— Begin Provided material —

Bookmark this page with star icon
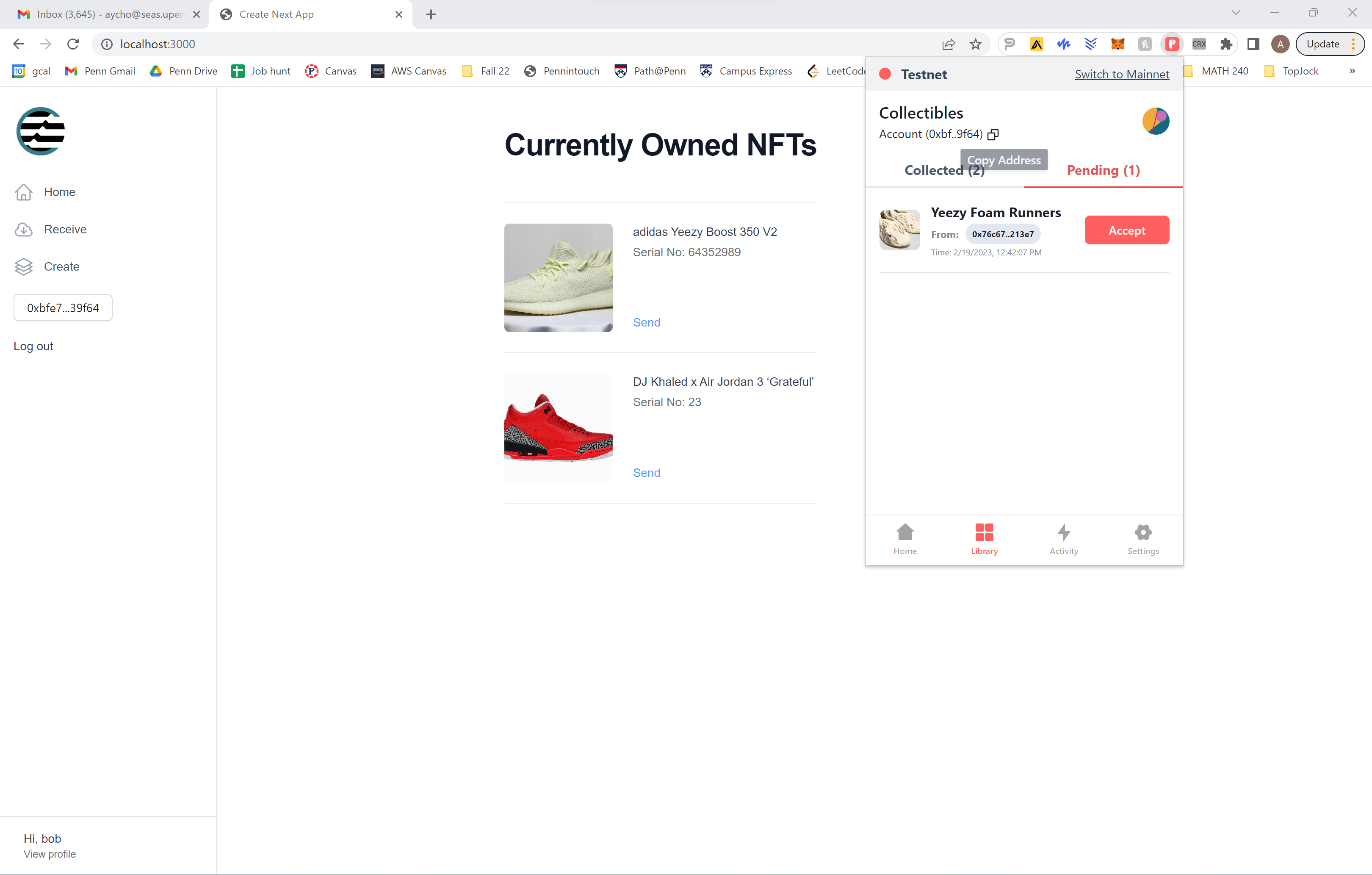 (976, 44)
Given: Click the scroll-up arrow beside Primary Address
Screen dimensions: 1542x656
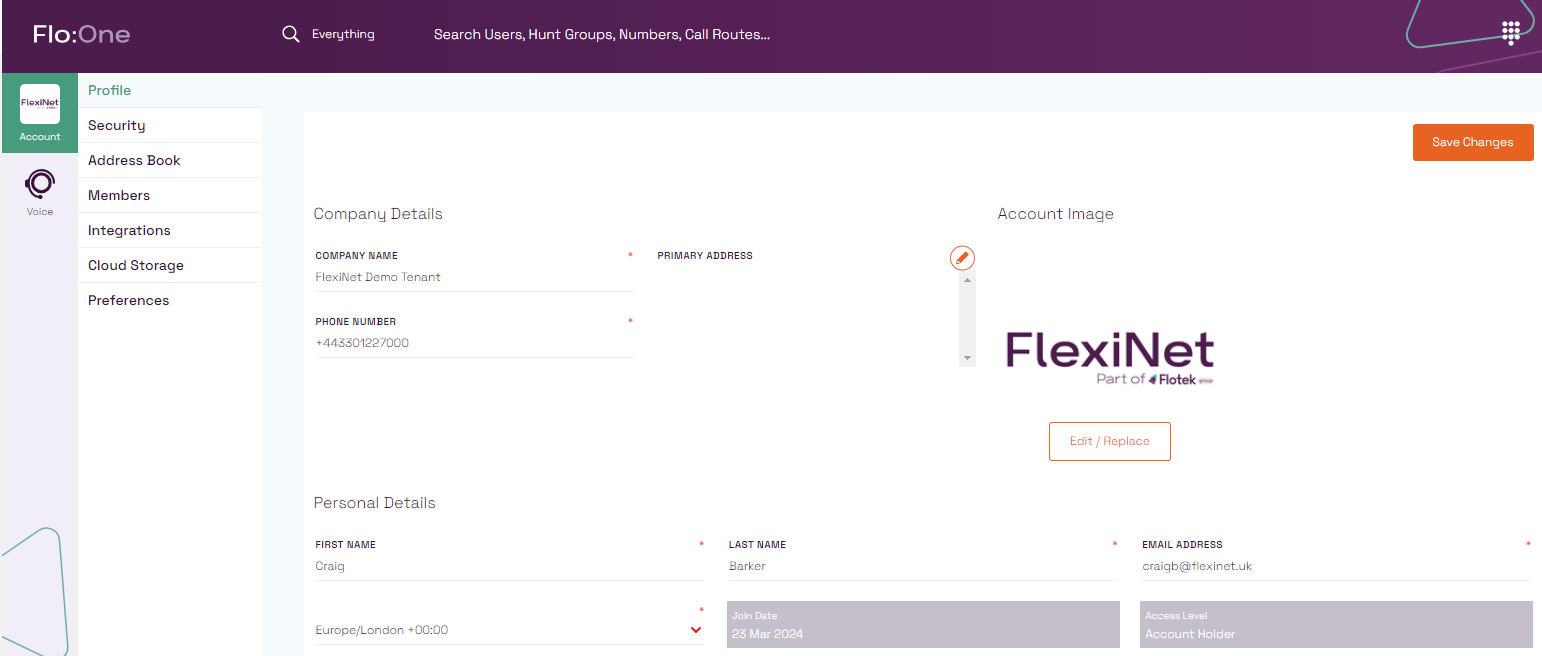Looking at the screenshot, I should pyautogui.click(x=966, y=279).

— End Provided material —
— Begin Provided material —

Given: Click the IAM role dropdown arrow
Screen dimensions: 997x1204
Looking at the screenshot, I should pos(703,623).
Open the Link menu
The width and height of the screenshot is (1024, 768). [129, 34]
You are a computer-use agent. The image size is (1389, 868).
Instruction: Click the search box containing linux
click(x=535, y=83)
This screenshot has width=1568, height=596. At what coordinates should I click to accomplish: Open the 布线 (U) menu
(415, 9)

— End Provided material —
— Begin Provided material —

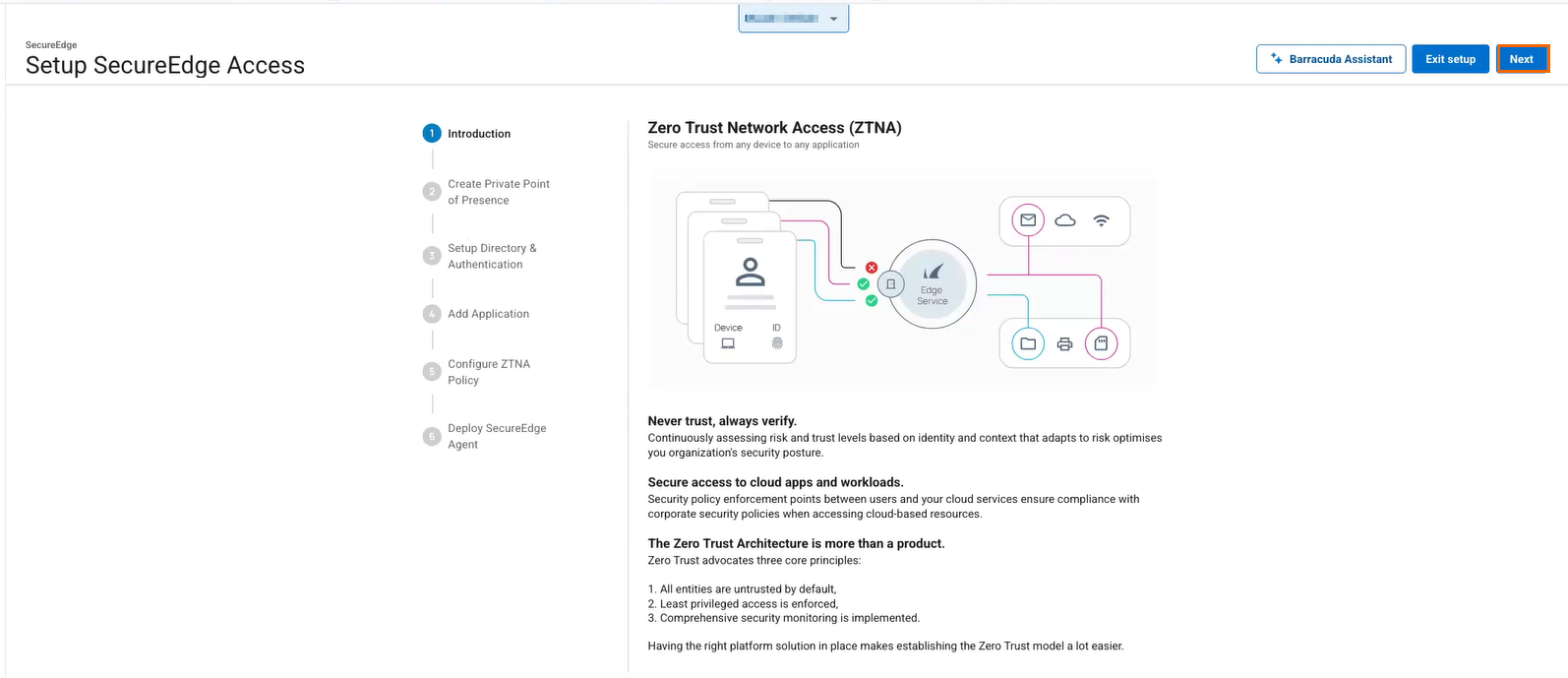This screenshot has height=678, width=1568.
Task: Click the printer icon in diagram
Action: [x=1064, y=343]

— End Provided material —

#### [What you need to do]
Output the stretch of the material from the line containing "This screenshot has height=678, width=1568." through the line containing "Action: [x=1064, y=343]" as a JSON list of strings, one string per line, leaving out the pictures.

#### [The reply]
[
  "This screenshot has height=678, width=1568.",
  "Task: Click the printer icon in diagram",
  "Action: [x=1064, y=343]"
]